Copy the material verbatim, starting with the line that contains "Open the image gallery in sidebar" and going on through the line that contains "click(17, 227)". Leave the pictures out of your copy.

_Provided data_
-*-
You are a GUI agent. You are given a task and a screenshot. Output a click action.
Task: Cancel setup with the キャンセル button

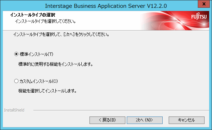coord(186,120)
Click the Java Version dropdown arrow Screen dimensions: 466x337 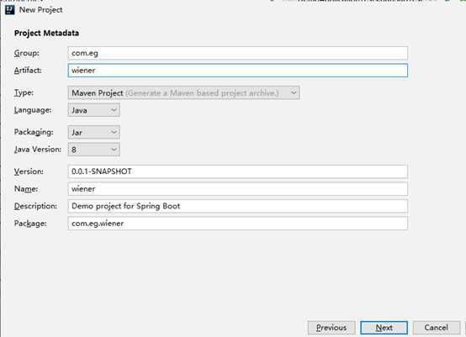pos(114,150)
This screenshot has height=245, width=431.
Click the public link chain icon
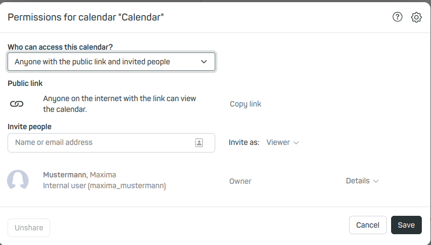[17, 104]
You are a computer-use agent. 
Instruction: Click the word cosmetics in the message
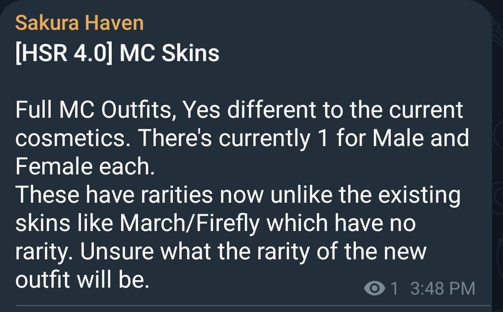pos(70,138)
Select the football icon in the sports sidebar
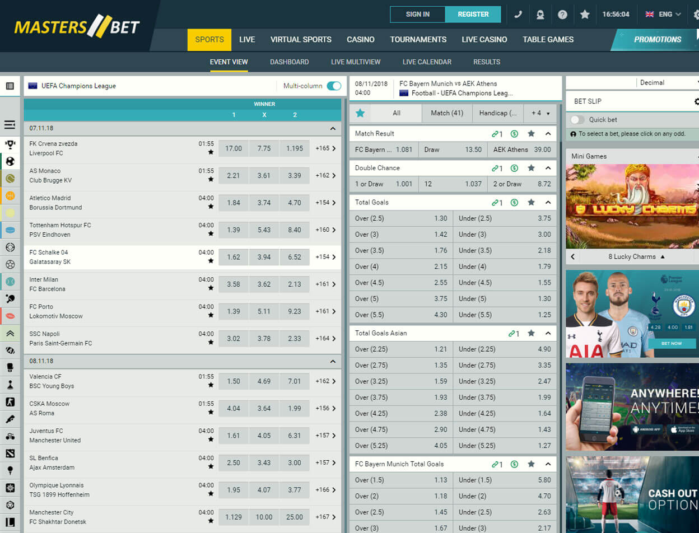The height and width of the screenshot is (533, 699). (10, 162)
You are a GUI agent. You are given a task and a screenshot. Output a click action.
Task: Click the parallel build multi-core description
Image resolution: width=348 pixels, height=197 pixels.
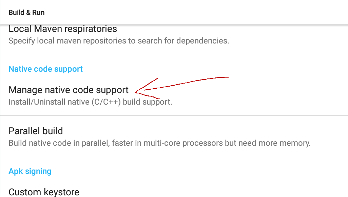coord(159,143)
-*-
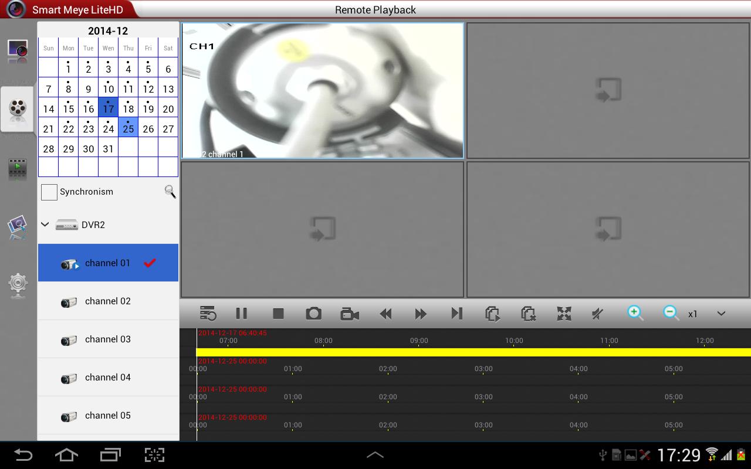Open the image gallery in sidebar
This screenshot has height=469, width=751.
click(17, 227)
-*-
_Response to the exercise_
Open the image gallery in sidebar
This screenshot has height=469, width=751.
click(17, 227)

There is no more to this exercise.